Un cuerpo que no sabe moverse y mostrarse potente es un cuerpo estúpido, un cuerpo incapaz de
obrar y, por tanto, incapaz de pensar nada auténtico. ¿Cómo podré amar entonces? ¿Cómo podré
amar sin ver? ¿Cómo puede persuadirme la belleza? Rápidamente pregunto por Amanda. Quiero
conocer cuál es exactamente su estado. Me informan de que ha vomitado algo de sangre pero que
no pueden asegurar, por el momento, si tenía hemorragias internas o no. Su situación era muy
inestable. También se desconoce qué daños puede haber sufrido su columna vertebral y qué efectos
pueden tener los golpes que han dejado huella en su cabeza. Amanda está consciente, sin amnesias
ni incapacidades psíquicas aparentes. Las próximas 48 horas serán determinantes. Su vida está en
peligro. Deseo tanto verla... Y no puedo. No puedo ver. Incluso se me ha arrebatado la posibilidad
de verla por última vez.

Acabo de despertarme. Tengo la sensación de haber dormido durante mucho tiempo. Vuelvo a la
terrible vigilia. No estoy abrazado a Amanda. No puedo mirar su tierno amanecer, su desperezarse
infantil y seductor. El sueño se ha desvanecido. Sin embargo, pienso que aún puedo amar cuando
duermo y esto me hace sentir un hilo de paz que se escurre con demasiada facilidad. Noto la
agitación de puertas y el crujir de aparatos irreconocibles. Se presenta un médico y me dice con voz
fundida y sensible que Amanda ha muerto. Me quedo más impactado de lo que creía.
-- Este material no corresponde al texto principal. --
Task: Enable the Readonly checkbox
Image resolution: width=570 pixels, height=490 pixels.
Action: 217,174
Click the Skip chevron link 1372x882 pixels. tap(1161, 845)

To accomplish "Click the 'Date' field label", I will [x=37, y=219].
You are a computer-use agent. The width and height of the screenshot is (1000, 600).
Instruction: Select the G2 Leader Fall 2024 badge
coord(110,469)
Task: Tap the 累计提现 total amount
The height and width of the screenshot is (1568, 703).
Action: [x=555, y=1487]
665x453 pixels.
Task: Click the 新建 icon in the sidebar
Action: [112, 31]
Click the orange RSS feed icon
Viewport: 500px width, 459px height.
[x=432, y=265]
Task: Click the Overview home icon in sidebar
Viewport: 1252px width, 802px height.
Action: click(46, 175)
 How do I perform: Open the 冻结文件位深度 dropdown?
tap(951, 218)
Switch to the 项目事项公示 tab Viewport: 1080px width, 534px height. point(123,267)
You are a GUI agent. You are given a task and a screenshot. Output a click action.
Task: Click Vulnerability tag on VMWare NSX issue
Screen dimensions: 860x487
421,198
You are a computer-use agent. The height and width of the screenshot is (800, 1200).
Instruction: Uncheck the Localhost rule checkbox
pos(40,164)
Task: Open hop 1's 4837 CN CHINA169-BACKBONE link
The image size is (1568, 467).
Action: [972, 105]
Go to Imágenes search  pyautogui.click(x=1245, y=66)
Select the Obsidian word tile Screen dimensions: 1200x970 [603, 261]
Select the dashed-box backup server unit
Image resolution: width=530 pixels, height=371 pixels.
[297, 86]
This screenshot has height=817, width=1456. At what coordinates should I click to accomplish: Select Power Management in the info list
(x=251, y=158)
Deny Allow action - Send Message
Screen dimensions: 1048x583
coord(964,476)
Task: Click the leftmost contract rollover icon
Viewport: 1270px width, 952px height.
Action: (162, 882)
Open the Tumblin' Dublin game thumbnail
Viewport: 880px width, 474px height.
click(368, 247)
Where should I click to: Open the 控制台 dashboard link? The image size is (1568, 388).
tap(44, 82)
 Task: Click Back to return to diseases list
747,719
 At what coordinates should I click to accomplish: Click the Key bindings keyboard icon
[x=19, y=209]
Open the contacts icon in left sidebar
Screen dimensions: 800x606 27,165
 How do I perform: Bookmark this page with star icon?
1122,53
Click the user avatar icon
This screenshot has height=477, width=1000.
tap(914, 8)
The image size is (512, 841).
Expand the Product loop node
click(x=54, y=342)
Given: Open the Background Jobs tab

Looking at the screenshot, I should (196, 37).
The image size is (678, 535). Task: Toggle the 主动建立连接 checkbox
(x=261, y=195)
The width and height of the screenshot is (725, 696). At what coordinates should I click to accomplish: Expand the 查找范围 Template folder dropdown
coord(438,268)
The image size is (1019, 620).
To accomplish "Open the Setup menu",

* Mis ojos no pueden llorar -le digo al médico como disculpándome y quejándome a la vez-.
* Afortunadamente, pronto podrás llorar. Amanda despertó en medio de la noche y tocó el
timbre de atención urgente. Exigió hacer algunos trámites con celeridad. Estando en peligro
de muerte como estaba, tenía derecho a ello. Voy al grano: te ha dejado una herencia. Te ha
donado las córneas. No tendrás ya tiempo de verla a ella pero vas a ver por ella.
Ni siquiera se me había ocurrido algo así. Me conmociono con una sensación de claridad que me
invade. En un momento pareciera que se me ha revelado el secreto de mi historia. Un cronista de
almas me va a transplantar lo transparente de Amanda, lo que permite recibir, sin dolor, el mundo.
Ella muere y me regala algo permanente, lo más permanente. Ella se va y me devuelve la capacidad
de amar ¡Qué parábola tan extraña y hermosa, tan triste y luminosa! Siento que alguien se ha
burlado de mí y me ha recompensado con humor. Que sea todo.
Hoy puedo llorar la muerte de Amanda, que pasó como una brisa ligera, quedándose en mí para
siempre. No hay duelo sin llanto ni desahogo sin duelo. Brota el llanto para hidratar el alma. Intento
ver los ojos de Ringo con la mirada de Amanda y descubro, en su transparencia, también un espejo.